Curiosidade científica, sugestão de amigos ou presente envenenado (como referia o participante mais reticente, a quem tinha saído esta «prenda» no sapatinho) foram apenas algumas das razões apontadas. Um dos elementos mais velhos, já avô e muito aplicado nos trabalhos de casa até já lançou o desafio à família e convidou, filhas, genros e netos para um almoço de sua autoria.
A data ainda não foi definida, bem como o menu. Mas, vistas bem as coisas, trata-se apenas da segunda aula. Ainda é preciso aperfeiçoar os conhecimentos.
A ementa de hoje é digna de restaurante: carpaccio de carne, sopa de grão, arroz basmati, «gratin dauphinois», espinafres salteados, bifes (com molhos diversos) e, para sobremesa, mousse de chocolate.
Começámos pelo fim, a mousse. Desde o segredo das claras em castelo ao truque da «pesca» das gemas com a mão, tudo foi explicado. O olhar atento dos alunos não se desviava um segundo dos gestos da formadora. «Costumo fazer aquilo com as cascas», ouve-se dizer na sala. Os comentários são bem-vindos e os mais experientes em sobremesas não hesitam dar umas dicas.
Veja na página seguinte: Como surpreender as mulheres na cozinha
Maratona da colher
Uma vez terminada a mousse (e colocada no frio para degustação mais tarde) passamos às entradinhas de presunto e ao carpaccio. Com sugestões de apresentação para um serão a dois ou para um encontro de amigos em dia de futebol, o presunto é enrolado em queijo de ervas e disposto sobre o prato.
O apetite começa a fazer-se sentir e fazemos as primeiras provas. Nesse instante, entra outro colega na sala. Um verdadeiro agente secreto. Ou melhor, um jovem casado que, sem dizer nada à esposa tem frequentado o curso. O objectivo: surpreendê-la à mesa.
Para já, tem conseguido surpreender os colegas com os seus esquemas dignos de 007. O álibi desta noite é o futebol. Mas a dúvida persiste. Será o aroma a cozinhados impregnado nas roupas após a aula não o vai denunciar? Começa então a verdadeira maratona de culinária.

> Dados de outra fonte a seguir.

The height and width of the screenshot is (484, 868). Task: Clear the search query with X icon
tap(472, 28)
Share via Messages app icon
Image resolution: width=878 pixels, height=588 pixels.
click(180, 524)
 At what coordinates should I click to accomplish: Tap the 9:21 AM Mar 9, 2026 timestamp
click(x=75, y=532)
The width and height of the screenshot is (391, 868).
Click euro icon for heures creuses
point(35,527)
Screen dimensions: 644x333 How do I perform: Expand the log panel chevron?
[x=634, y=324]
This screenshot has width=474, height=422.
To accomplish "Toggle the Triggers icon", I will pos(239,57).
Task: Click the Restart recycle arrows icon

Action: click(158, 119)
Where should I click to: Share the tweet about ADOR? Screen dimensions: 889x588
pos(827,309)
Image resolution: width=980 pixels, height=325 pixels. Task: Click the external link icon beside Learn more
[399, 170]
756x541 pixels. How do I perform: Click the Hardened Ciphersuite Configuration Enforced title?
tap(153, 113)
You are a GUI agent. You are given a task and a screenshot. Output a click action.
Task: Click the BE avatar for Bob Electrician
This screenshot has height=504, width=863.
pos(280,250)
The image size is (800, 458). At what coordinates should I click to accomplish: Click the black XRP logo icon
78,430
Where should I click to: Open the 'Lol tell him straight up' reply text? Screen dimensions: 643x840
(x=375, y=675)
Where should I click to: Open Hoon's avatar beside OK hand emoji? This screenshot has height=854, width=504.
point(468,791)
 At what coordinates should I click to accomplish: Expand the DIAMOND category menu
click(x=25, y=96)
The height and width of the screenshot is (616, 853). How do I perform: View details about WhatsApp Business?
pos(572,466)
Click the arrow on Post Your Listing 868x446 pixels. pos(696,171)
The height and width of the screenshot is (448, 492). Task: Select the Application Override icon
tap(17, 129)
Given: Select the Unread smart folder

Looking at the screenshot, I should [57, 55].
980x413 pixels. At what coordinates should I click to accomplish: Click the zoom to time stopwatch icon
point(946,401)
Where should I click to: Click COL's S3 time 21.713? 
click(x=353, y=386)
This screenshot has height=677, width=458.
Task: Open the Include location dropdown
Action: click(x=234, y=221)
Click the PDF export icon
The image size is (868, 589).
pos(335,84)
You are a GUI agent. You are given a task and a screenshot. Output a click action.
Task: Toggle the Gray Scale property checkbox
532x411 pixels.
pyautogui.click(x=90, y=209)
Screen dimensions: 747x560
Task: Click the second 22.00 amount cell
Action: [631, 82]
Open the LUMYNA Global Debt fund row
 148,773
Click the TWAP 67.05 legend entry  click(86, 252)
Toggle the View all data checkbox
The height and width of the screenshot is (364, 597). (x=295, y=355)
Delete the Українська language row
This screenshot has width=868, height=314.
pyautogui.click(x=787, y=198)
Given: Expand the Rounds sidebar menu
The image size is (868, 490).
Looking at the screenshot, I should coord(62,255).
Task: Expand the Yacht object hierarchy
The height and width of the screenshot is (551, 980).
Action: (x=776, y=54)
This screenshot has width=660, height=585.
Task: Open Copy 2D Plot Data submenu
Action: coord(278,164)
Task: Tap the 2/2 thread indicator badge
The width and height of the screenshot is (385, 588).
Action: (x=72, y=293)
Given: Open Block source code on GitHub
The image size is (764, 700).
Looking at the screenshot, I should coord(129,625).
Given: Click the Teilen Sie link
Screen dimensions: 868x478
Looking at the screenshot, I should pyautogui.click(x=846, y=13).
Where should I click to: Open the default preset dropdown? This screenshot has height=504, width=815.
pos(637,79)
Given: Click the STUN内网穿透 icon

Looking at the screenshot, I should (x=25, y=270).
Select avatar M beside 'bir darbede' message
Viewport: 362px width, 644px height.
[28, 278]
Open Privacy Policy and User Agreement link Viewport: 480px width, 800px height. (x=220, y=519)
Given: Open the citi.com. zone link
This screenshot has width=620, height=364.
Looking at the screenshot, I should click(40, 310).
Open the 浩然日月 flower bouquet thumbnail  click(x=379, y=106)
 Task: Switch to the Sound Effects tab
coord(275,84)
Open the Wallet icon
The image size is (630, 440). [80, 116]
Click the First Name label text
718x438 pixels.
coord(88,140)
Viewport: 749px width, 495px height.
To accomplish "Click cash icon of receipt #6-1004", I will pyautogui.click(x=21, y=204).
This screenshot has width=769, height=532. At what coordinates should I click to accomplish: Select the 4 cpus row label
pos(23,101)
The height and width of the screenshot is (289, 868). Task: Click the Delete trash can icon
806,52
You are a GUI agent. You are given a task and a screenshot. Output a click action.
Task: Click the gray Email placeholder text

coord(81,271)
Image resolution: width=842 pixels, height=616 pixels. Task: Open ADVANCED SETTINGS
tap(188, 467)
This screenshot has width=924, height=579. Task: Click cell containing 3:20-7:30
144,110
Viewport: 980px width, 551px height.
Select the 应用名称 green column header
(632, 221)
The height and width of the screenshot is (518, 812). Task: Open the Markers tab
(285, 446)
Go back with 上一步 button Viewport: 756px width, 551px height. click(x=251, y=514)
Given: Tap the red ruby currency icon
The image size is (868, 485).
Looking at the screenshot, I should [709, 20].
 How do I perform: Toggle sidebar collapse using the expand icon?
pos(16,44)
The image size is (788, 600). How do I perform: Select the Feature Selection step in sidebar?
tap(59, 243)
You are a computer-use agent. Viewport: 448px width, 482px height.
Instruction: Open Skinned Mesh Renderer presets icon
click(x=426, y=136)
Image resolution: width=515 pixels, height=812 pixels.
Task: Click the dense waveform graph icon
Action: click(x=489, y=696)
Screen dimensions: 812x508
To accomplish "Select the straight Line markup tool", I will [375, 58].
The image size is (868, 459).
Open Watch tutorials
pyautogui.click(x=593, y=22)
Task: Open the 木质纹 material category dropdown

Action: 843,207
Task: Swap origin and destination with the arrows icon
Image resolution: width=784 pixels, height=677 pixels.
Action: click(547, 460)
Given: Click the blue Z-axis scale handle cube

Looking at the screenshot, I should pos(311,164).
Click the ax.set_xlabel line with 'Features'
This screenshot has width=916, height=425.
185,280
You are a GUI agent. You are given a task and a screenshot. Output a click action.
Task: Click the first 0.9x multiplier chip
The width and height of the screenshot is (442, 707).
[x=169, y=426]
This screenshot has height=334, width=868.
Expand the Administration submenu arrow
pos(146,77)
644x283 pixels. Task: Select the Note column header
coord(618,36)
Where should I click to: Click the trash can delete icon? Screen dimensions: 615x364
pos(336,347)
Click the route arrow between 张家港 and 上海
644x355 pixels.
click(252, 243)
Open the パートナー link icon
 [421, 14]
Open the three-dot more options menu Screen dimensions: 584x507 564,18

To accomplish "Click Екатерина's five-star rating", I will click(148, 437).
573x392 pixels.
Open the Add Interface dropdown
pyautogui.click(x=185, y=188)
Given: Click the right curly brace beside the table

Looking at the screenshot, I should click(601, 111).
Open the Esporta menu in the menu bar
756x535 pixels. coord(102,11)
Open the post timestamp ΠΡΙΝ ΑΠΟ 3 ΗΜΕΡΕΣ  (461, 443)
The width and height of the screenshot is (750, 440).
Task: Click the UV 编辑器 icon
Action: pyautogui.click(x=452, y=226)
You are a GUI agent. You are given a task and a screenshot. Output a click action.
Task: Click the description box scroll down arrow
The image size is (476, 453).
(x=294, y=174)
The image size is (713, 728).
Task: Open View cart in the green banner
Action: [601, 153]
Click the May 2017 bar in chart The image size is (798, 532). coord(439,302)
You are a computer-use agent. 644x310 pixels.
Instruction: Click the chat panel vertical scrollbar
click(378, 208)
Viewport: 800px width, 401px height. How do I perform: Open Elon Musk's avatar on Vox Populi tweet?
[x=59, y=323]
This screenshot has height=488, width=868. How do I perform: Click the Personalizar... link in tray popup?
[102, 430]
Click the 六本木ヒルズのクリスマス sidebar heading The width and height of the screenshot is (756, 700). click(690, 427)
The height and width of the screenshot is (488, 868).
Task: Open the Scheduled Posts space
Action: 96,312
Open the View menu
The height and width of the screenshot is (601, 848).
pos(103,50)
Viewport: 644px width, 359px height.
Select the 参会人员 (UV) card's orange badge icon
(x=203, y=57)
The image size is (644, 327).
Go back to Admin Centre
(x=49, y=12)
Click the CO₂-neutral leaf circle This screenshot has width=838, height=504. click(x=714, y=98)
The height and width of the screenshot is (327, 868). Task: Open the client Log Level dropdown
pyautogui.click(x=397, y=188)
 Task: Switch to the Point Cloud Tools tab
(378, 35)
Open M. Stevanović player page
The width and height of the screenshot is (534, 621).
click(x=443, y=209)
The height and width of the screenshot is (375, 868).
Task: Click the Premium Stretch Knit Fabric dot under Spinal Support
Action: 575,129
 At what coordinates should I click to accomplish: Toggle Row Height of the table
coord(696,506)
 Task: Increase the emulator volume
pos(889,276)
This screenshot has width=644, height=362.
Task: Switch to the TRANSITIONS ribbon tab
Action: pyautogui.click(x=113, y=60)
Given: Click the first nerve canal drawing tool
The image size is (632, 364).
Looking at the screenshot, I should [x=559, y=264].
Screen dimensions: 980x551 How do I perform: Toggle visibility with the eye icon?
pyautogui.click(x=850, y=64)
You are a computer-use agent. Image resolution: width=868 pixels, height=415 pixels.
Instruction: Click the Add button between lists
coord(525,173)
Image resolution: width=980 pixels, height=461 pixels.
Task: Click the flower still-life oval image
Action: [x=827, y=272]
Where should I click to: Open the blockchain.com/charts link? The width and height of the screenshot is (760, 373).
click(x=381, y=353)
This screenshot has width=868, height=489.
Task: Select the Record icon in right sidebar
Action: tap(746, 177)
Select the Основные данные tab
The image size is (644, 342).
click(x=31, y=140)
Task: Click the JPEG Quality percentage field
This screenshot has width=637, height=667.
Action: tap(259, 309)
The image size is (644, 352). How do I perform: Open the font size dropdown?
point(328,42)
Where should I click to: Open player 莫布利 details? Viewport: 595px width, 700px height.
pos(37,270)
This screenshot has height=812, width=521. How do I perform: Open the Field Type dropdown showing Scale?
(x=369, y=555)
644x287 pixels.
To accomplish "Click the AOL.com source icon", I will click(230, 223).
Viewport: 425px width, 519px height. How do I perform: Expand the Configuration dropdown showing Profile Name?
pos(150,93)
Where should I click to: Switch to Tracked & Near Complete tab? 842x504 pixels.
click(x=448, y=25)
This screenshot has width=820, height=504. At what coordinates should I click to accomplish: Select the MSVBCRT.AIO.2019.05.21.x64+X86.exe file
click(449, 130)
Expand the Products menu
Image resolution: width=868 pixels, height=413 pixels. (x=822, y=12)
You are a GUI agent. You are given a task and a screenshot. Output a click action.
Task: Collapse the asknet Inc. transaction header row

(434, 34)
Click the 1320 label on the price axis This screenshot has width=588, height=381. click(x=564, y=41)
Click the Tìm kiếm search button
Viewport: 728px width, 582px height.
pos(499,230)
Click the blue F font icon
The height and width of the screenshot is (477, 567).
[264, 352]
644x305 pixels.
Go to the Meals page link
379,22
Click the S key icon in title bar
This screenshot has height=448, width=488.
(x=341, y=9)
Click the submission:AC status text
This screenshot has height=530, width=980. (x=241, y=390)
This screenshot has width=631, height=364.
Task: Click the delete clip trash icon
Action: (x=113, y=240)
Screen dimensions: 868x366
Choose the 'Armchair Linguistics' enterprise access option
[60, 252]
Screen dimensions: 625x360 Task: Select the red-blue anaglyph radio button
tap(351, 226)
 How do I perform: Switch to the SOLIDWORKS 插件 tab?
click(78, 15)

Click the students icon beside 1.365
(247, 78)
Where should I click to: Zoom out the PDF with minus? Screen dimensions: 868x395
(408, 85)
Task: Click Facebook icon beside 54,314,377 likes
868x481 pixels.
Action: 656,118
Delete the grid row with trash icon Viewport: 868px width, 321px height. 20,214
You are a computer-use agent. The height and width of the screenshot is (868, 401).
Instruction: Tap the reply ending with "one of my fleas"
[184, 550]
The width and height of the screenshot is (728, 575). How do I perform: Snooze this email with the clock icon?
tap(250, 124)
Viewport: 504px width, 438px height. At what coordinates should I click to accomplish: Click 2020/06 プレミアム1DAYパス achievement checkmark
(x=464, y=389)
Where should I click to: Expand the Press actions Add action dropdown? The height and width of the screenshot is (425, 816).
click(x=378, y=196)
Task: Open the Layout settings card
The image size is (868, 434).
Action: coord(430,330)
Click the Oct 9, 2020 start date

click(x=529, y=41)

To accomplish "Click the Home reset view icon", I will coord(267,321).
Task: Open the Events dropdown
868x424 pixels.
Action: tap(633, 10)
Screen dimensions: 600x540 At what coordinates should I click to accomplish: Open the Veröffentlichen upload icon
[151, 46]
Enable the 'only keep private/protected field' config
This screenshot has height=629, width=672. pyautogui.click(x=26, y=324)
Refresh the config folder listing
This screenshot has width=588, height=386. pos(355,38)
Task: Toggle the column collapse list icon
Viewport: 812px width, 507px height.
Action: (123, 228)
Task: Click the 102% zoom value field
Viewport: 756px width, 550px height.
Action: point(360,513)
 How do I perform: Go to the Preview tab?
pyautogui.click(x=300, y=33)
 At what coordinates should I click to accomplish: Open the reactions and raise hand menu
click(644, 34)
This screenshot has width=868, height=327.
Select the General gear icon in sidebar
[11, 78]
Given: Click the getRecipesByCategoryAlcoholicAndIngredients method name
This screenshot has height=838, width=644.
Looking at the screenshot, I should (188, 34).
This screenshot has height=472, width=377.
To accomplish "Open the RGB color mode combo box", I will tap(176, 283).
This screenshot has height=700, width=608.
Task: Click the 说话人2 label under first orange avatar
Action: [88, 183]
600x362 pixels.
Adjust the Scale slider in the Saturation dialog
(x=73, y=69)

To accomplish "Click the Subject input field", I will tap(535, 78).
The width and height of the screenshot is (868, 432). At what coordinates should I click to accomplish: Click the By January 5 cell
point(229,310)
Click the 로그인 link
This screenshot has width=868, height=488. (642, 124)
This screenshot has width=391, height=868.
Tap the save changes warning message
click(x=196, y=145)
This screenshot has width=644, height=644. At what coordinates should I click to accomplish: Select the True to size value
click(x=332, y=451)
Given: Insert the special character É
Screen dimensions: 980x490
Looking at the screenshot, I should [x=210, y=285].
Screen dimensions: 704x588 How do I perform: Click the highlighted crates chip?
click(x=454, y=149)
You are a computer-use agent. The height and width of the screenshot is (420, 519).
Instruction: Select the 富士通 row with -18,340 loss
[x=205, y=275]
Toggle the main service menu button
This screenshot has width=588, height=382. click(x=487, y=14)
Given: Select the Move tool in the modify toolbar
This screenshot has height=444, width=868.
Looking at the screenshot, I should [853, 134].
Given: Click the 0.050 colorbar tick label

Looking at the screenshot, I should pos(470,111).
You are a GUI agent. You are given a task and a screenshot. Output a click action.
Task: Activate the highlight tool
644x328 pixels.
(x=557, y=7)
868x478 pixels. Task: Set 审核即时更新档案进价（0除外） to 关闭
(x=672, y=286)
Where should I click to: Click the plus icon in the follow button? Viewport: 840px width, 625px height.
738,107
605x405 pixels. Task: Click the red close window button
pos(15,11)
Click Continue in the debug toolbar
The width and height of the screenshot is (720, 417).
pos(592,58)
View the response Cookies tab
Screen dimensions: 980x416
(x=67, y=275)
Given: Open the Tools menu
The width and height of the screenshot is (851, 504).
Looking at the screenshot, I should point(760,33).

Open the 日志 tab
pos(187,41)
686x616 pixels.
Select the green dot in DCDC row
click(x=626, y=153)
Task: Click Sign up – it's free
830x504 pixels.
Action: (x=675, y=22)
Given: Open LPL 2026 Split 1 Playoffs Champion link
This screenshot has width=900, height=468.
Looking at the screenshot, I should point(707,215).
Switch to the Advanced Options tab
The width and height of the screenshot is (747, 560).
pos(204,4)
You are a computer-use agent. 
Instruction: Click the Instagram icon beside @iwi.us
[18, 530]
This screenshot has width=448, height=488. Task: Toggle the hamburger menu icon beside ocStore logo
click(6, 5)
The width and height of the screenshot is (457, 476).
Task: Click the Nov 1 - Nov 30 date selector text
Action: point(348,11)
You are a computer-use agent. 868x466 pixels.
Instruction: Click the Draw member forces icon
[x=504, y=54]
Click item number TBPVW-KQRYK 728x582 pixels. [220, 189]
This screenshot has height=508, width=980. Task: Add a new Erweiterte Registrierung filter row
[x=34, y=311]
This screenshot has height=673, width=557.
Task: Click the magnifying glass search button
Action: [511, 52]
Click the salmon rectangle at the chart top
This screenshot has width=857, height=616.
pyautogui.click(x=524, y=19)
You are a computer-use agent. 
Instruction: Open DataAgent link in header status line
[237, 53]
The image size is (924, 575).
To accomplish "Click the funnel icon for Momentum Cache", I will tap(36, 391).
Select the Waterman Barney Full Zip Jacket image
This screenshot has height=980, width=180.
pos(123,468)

Confeccionando vários pratos ao mesmo tempo (cozendo a sopa, enquanto prepara as batatas para colocar no forno e põe o arroz a cozer), a formadora impõe o ritmo bem conhecido em qualquer cozinha familiar. As operações sucedem-se e os termos técnicos não param de surpreender. Uma pitada de sal ou pimenta quanto baste são expressões comuns que adquirem uma complexidade invulgar aos olhos mais inexperientes.
Alquimia culinária
«A maior parte deles nunca entrou numa cozinha», afirma Ana Gama, formadora, «a dificuldade na primeira aula é perceberem o que estou a dizer. Têm um ar completamente espantado com a quantidade de informação.» Gerir o tempo de confecção, a temperatura e sincronizar a preparação de cada prato são alguns dos obstáculos que os principiantes têm de enfrentar.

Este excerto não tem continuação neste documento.